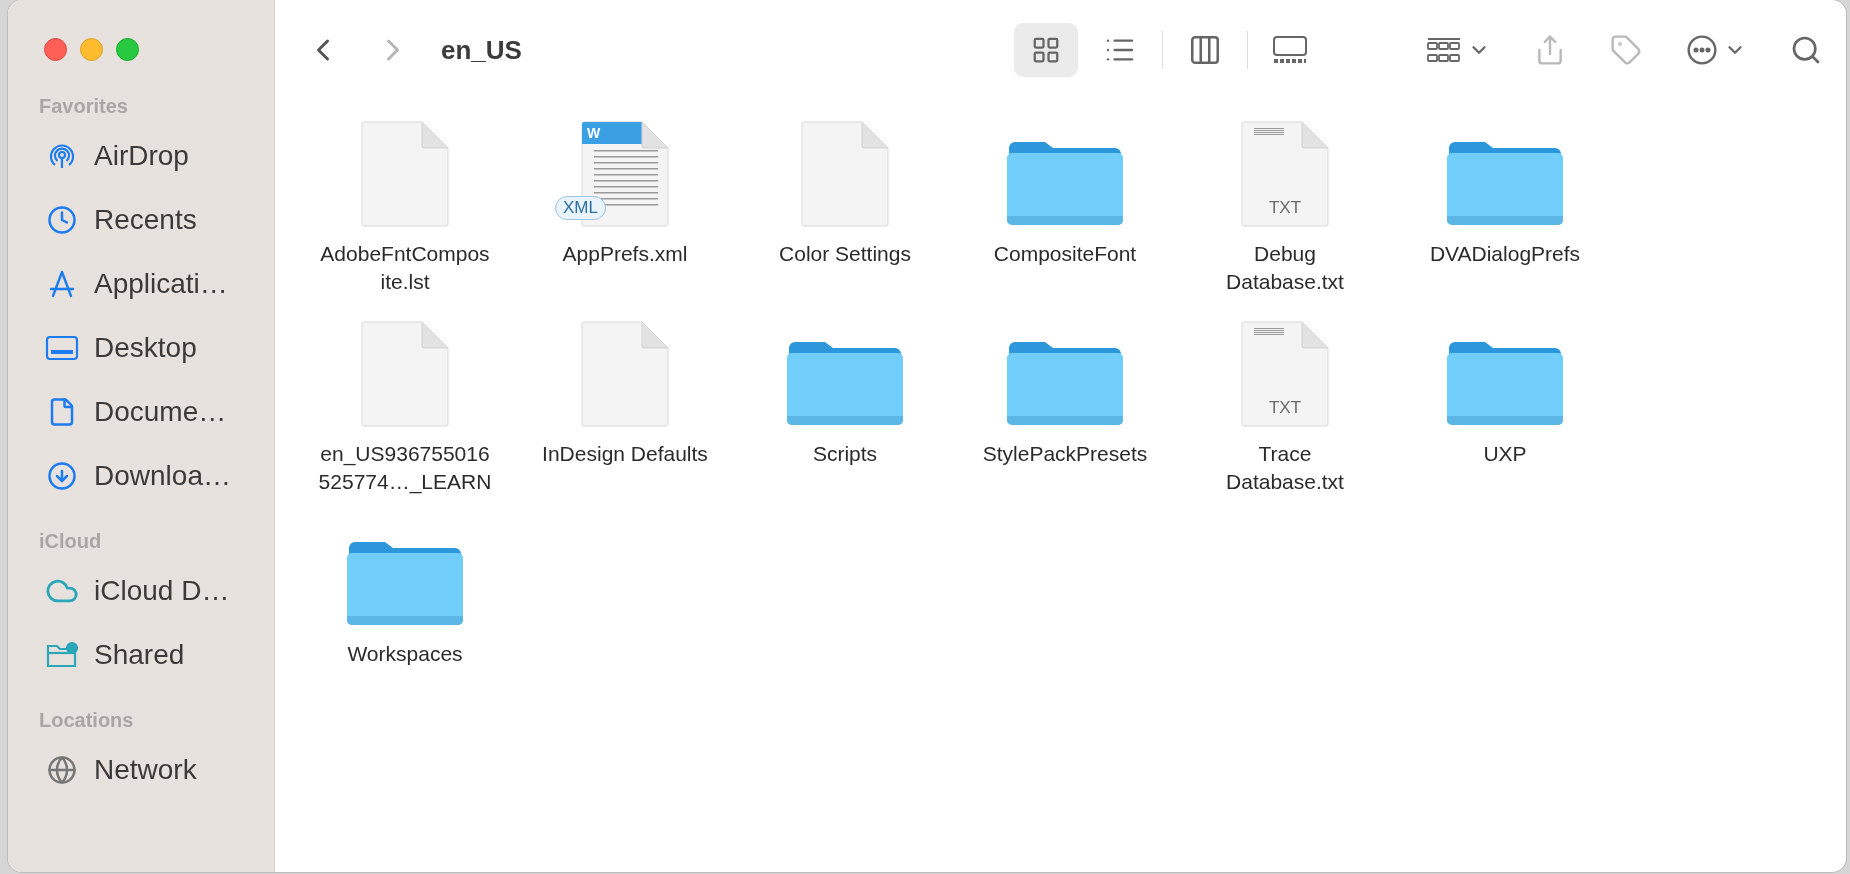 Image resolution: width=1850 pixels, height=874 pixels. I want to click on tag-icon, so click(1626, 50).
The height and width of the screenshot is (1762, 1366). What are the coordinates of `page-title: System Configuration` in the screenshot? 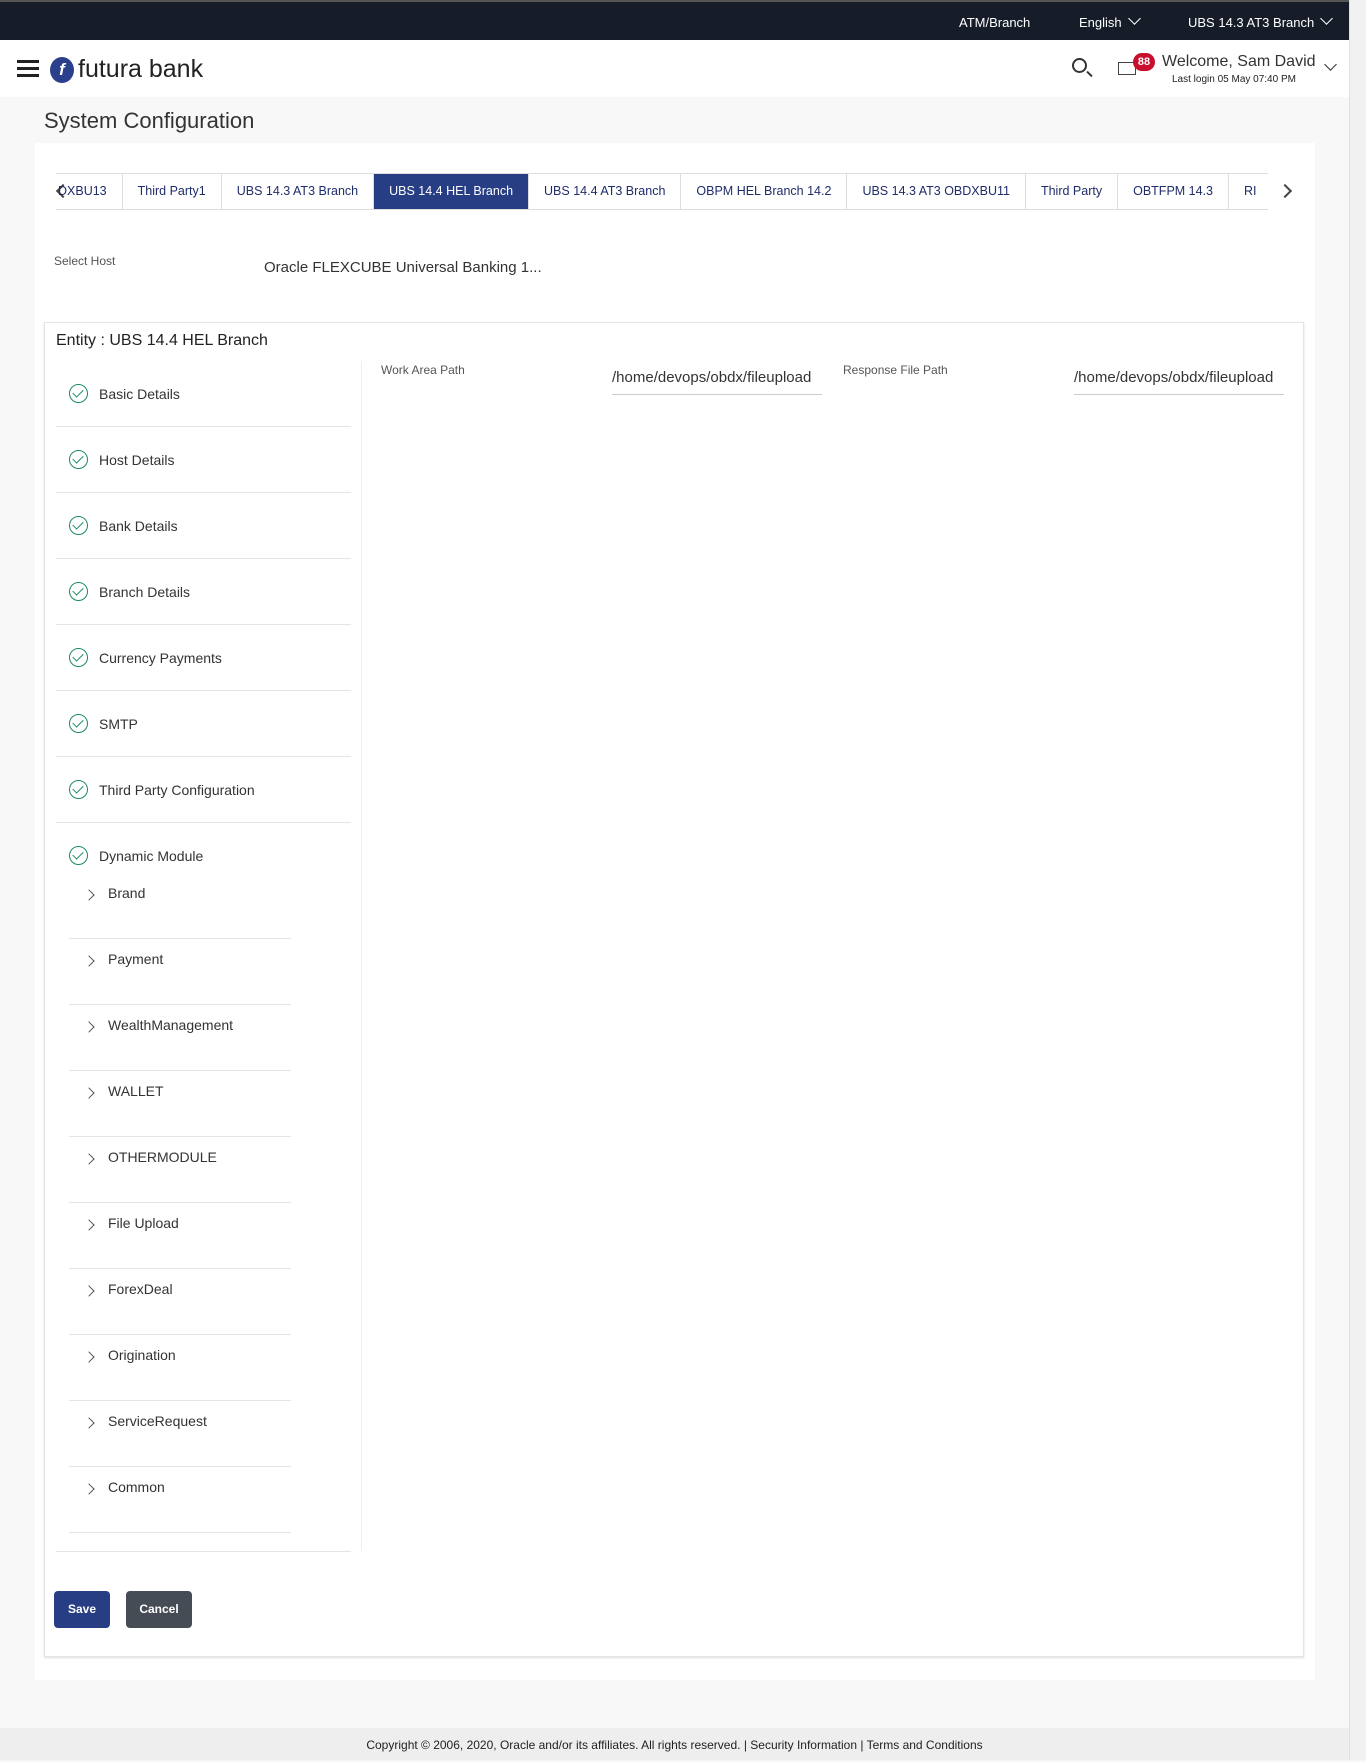 It's located at (150, 120).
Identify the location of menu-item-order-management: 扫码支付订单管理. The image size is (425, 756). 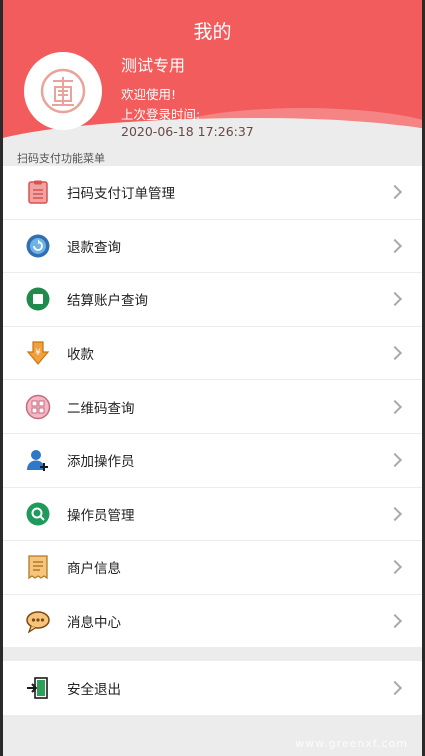
(212, 193).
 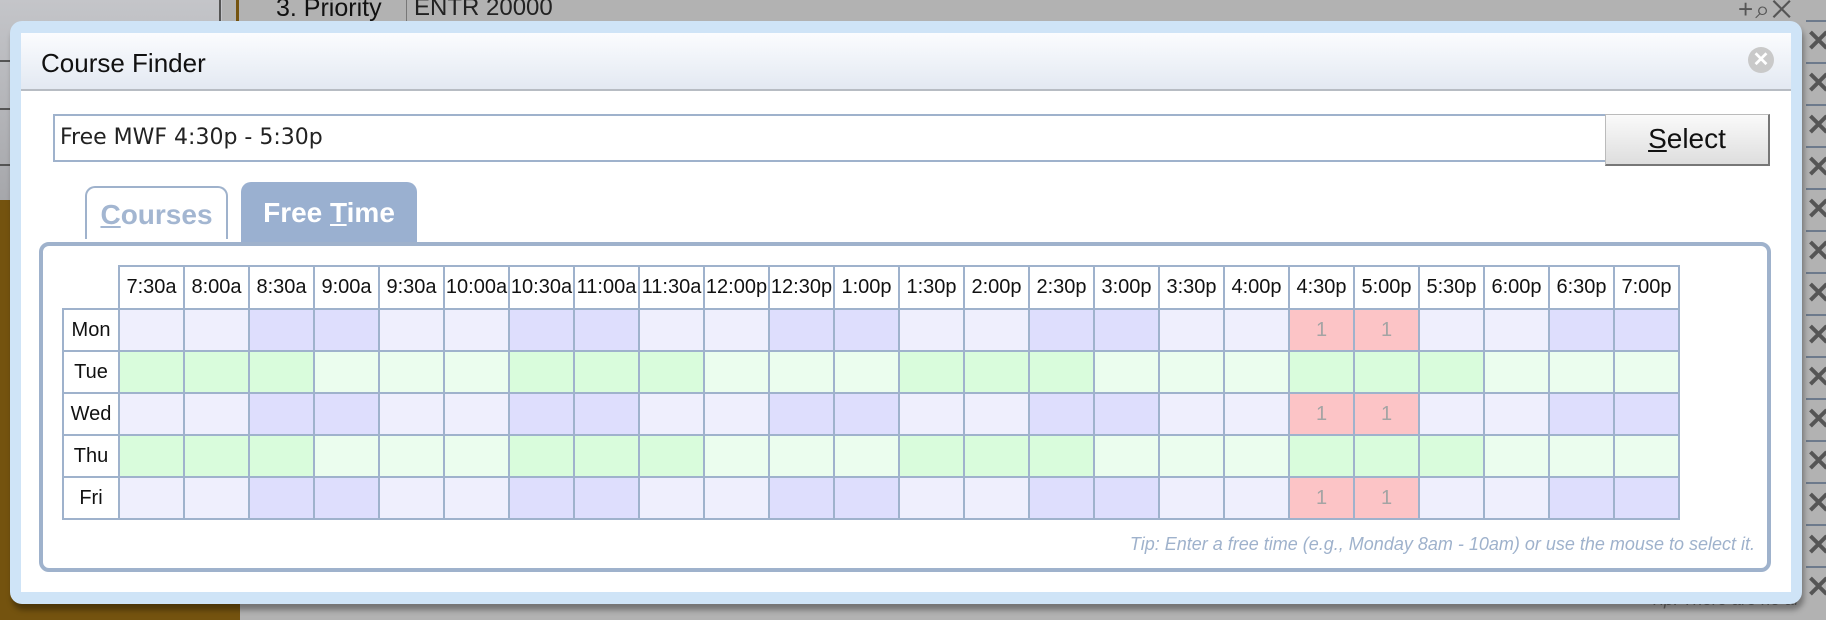 What do you see at coordinates (672, 288) in the screenshot?
I see `time-header: 11:30a` at bounding box center [672, 288].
###
**Task item**
Copy the material word for word, starting at the line that contains "Identify the location" and ending at the end of the material, with the pictures left out.

**Expected answer**
Identify the location of menu-item-order-management: 扫码支付订单管理. The image size is (425, 756). 
(212, 193).
  What do you see at coordinates (672, 288) in the screenshot?
I see `time-header: 11:30a` at bounding box center [672, 288].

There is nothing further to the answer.